The team working on the ALICE experiment noticed an increase in particles that have strange quarks, a heavier version of the up and down quarks that are found in both protons and neutrons. This increase was previously detected in the quark-gluon plasma, a state that the LHC obtained by smashing lead nuclei together. But theoretical models didn’t expect any rise in strange particles for proton collisions – and that makes this a big deal.
“We are very excited about this discovery,” said Federico Antinori, spokesperson of the ALICE collaboration, in a statement. “We are again learning a lot about this primordial state of matter. Being able to isolate the quark-gluon-plasma-like phenomena in a smaller and simpler system, such as the collision between two protons, opens up an entirely new dimension for the study of the properties of the fundamental state that our universe emerged from.”
(Particles with more strange quarks were more likely to be created in the proton collisions)
The findings, published in Nature Physics, are pretty unusual. The production of these strange particles – such as Kaon, Lambda, Xi, and Omega – increase with the number of particles produced in a collision, which is known as multiplicity. The higher the multiplicity, the more strange particles detected.

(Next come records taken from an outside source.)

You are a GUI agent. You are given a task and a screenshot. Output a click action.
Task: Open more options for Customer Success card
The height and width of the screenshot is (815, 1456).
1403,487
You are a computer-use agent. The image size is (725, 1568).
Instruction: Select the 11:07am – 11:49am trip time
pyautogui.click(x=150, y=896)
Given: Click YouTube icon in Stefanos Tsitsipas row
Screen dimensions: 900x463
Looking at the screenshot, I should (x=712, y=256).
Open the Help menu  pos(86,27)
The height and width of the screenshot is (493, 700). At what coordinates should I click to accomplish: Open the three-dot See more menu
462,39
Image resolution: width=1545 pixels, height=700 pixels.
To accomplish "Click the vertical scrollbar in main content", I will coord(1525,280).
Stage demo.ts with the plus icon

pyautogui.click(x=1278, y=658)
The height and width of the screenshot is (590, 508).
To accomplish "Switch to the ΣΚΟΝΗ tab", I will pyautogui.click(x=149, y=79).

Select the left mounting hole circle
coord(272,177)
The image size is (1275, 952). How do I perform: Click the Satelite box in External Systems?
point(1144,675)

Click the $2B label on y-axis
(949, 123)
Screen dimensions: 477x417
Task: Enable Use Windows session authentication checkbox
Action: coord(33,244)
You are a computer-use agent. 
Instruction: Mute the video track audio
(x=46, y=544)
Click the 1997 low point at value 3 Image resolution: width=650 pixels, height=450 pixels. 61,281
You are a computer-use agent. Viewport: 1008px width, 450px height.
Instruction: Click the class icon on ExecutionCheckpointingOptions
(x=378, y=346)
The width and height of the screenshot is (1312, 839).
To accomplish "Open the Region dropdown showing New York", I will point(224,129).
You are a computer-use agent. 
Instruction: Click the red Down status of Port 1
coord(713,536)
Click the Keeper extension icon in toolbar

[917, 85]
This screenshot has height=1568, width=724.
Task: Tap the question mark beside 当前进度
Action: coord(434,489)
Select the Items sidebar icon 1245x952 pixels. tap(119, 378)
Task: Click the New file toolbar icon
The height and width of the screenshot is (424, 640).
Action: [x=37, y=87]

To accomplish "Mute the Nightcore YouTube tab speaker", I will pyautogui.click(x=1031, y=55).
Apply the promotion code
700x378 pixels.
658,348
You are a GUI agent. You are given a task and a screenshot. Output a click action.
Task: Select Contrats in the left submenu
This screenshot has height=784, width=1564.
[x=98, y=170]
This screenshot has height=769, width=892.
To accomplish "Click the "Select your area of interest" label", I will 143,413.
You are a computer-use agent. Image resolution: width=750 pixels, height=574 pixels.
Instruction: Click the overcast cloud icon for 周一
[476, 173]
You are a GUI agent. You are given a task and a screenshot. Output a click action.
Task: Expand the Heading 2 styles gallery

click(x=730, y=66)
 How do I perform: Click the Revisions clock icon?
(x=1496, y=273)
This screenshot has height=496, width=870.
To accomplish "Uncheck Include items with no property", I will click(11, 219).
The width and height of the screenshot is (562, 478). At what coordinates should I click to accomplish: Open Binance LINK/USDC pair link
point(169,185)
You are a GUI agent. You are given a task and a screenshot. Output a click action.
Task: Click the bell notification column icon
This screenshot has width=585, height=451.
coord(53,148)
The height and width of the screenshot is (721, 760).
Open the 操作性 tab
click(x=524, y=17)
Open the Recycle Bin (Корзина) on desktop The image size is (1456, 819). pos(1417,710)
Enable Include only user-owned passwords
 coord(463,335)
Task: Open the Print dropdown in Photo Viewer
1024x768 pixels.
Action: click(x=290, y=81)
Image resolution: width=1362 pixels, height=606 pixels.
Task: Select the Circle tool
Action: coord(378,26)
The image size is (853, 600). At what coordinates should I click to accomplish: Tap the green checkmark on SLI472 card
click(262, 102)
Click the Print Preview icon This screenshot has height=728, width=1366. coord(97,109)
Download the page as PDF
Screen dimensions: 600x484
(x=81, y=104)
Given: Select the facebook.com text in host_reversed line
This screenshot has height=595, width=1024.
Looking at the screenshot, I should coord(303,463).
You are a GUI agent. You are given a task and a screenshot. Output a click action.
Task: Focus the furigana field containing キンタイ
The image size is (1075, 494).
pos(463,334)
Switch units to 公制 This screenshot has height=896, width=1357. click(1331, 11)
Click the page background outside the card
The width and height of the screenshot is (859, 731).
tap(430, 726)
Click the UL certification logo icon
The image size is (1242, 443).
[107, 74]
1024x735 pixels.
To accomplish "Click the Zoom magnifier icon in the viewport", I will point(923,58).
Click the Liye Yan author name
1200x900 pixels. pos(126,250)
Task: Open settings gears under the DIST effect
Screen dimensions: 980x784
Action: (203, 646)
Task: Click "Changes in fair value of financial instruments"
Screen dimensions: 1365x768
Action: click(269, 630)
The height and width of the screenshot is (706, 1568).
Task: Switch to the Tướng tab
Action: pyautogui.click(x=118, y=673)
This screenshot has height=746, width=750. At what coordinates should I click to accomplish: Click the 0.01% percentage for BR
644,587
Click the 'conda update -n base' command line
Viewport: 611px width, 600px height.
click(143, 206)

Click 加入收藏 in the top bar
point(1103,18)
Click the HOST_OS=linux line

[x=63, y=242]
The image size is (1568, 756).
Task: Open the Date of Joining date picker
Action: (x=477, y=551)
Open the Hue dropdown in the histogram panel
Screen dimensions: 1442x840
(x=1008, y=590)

Surprisingly, even though protons have no strange quarks, the collision produced more particles with a higher number of strange quarks than particles with less. And this didn’t depend on the energy of the collision or the mass generated.
This discovery opens a new door on quark-gluon plasma, the rare state of matter that existed just after the Big Bang. The extreme conditions necessary to recreate it in the lab allowed physicists to research the strong nuclear force, one of the four fundamental forces of the universe, and possibly even discover new and unexpected physics.